Michael Mines / war stories

Email from a young domain

Happened July 8, 2026

Transactional email (magic links, receipts, lifecycle nudges) from a domain registered weeks ago starts life with negative trust. Two lessons from getting those emails to actually arrive, both now enforced in the shared email layer every product uses:

1. HTML-only mail from a young domain lands in spam. The first sends were beautiful branded HTML with no plain-text part. Spam filters read that combination (new domain, HTML-only, links inside) as a phish silhouette. The fix is structural: the send helper generates a plain-text part from the HTML on every send, automatically, so no future email can ship without one. Not a guideline in a doc. A code path that cannot be skipped.

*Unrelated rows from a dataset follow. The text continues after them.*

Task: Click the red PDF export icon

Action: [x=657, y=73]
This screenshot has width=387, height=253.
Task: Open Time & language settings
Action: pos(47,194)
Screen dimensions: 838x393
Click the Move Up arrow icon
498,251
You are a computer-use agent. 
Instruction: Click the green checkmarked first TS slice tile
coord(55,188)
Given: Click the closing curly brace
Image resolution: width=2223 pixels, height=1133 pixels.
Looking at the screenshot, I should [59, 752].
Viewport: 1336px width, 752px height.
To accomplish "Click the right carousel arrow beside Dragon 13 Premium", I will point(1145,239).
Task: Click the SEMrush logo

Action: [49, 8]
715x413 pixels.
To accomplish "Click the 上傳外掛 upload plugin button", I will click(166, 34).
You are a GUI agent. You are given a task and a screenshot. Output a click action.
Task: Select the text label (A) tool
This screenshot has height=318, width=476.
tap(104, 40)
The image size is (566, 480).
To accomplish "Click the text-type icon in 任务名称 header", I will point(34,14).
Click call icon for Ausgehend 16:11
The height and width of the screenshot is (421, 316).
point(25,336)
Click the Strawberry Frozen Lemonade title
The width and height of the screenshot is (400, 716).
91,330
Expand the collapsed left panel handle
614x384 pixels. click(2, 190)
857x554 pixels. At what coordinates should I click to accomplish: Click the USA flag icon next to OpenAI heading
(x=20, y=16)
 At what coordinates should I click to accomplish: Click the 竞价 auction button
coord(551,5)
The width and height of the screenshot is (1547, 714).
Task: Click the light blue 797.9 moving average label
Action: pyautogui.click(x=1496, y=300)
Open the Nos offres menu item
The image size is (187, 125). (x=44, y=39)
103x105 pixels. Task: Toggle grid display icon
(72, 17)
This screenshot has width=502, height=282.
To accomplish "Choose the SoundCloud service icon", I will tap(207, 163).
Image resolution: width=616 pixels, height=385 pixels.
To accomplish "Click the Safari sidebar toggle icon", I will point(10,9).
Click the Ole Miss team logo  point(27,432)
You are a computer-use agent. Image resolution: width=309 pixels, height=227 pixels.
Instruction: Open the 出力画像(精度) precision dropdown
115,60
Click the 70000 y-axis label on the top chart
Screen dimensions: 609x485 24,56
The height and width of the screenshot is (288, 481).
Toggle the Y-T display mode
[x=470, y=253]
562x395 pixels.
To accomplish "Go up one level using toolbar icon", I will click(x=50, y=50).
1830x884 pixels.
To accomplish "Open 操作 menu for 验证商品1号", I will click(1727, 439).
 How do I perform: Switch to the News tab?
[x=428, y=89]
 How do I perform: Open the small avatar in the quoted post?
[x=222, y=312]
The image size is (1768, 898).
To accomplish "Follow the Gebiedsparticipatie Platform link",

2. The magic link cannot depend on the email arriving. Passwordless sign-in that fails closed on email delivery locks paying customers out. So the sign-in flow returns a uniform response whether or not the address matches a subscriber (no enumeration), the token carries a 15-minute expiry signed into its body (a leaked or old link dies on its own), and a member whose cookies are cleared always has a path back in that starts from the sales page hero. Deliverability problems then cost seconds of annoyance, not accounts.

Supporting cast, all boring and all mandatory: SPF, DKIM, verified sending domain before the first real send, a physical mailing address in the footer of anything lifecycle-shaped, and send domains warmed before volume.

The pattern under both lessons: deliverability is not a marketing concern, it is an auth concern. If sign-in rides on email, email infrastructure is security infrastructure.